In a really smart piece last month, my Reuters pal Dan Levine wrote that Steve Jobs’ promise to kill Google’s Android operating system has not been fulfilled. Instead, wrote Levine and co-author Poornima Gupta, Apple’s patent war against Android users Motorola, Samsung, and HTC had become “a costly global war of attrition.” Both sides have won skirmishes, but no battle has been decisive. The Reuters story quoted Judge Richard Posner of the 7th Circuit Court of Appeals, who is overseeing a Motorola case in U.S. District Court in Chicago. “You’re not going to shut down the smartphone,” Posner told Apple’s lawyer. “[And] they’re not going to shut down the iPhone.”
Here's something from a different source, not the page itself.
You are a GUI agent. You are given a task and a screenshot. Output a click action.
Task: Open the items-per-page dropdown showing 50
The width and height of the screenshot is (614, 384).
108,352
The exact same thing could be said of Microsoft’s patent war with Google and its Android acolytes. When the smartphone patent infringement cases launched in 2009 and 2010, maybe it was feasible that one or two of the big three could kill off another of them. But since then, with Apple and Microsoft teaming up to buy Nortel patents and Google countering with its purchase of Motorola Mobility, this war has become a standoff that can only be resolved with cross-licensing deals.

That’s why antitrust arguments — as opposed to patent infringement claims — have been creeping into the spotlight over the last few months. On Tuesday, the European Union announced that it has opened antitrust investigations of Motorola’s demands for licensing fees on standard-setting patents, following complaints by both Microsoft and Apple. (Google’s Android partners, of course, have lobbed similar allegations of patent extortion at Microsoft.) The goal of such claims is to drive down the cost of licensing one another’s patents. In other words, if you can’t beat ‘em, pay as little as possible to join ‘em.

We should have a much better idea of the strength of Microsoft’s assertions against Motorola by next week, when Microsoft’s lawyers at Sidley Austin will get to air their arguments about Motorola’s alleged abuse of its industry-standard patents at a preliminary injunction hearing before U.S. District Judge James Robart in federal court in Seattle. Microsoft moved for the injunction on March 28, asking the judge to stop Motorola from taking any action to block certain Microsoft products from the German market. Microsoft said it had brought the Seattle suit in 2010 “to force Motorola to honor its commitment to license its standard-essential patents.” Instead, according to Microsoft, Motorola went to German courts, seeking its own injunction against Microsoft. Microsoft argued in its Seattle motion that it needs a restraining order to preserve the U.S. judge’s ability to decide the merits of its case.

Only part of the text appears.